Família se revolta após morte de paciente no hospital do Jardim Esperança

A falta de um desfibrilador - equipamento que estimula a volta dos batimentos em paradas cardíacas - no Hospital Municipal do Jardim Esperança, em Cabo Frio, pode ter colaborado para a morte de um homem de 55 anos na noite de segunda-feira (25).
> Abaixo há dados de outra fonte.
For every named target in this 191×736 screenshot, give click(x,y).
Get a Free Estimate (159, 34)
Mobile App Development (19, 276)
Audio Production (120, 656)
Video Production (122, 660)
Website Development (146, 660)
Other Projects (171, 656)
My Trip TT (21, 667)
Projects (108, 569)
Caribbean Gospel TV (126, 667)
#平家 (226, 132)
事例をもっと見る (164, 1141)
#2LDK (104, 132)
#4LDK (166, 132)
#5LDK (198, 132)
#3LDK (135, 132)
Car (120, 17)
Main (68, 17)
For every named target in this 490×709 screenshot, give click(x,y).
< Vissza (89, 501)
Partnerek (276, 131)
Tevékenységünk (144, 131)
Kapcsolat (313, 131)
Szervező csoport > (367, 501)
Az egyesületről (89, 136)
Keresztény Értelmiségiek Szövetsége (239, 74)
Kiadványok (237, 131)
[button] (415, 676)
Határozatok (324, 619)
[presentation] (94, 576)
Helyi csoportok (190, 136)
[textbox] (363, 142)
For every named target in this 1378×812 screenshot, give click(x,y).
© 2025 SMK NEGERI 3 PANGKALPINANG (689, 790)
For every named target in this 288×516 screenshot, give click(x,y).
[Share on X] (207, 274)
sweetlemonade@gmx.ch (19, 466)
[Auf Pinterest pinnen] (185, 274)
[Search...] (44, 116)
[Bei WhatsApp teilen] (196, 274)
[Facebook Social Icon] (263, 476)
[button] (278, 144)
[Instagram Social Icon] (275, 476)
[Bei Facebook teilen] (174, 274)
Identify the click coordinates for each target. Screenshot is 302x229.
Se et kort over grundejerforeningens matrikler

É o que diz a família do eletricista Edvaldo Dornellas, de 55 anos.

Ele deu entrada na unidade durante o último fim de semana e a situação se agravou na segunda, quando apresentou quadro da parada cardíaca. Os parentes contam que, após serem orientados pela equipe médica, chegaram a sair um carro particular para buscar o desfibrilador no Hospital da Criança. Quando voltaram, Edvaldo ainda foi atendido, mas não resistiu.

"O hospital não tem estrutura nenhuma. Não tinha medicamentos e nem o desfibrilador. Um absurdo total", declarou o filho da vítima, Edvaldo Júnior, no enterro do pai nesta terça (26).

Ainda segundo a família, Edvaldo chegou a ser atendido com o desfibrilador que foi buscado no Hospital da Criança. O quadro dele se estabilizou temporariamente, e os médicos decidiram transferí-lo. Mas, sem encontrar vaga em uma Unidade de Terapia Intensiva (UTI), ele teve outra parada e morreu ainda no Hospital do Jardim.

Prefeitura diz que hospital tem desfibrilador

Por meio de nota, a Secretaria de Saúde de Cabo Frio contrariou a versão da família e afirmou que o hospital tem desfibrilador e possui todas as condições necessárias para o atendimento. Veja a nota na íntegra.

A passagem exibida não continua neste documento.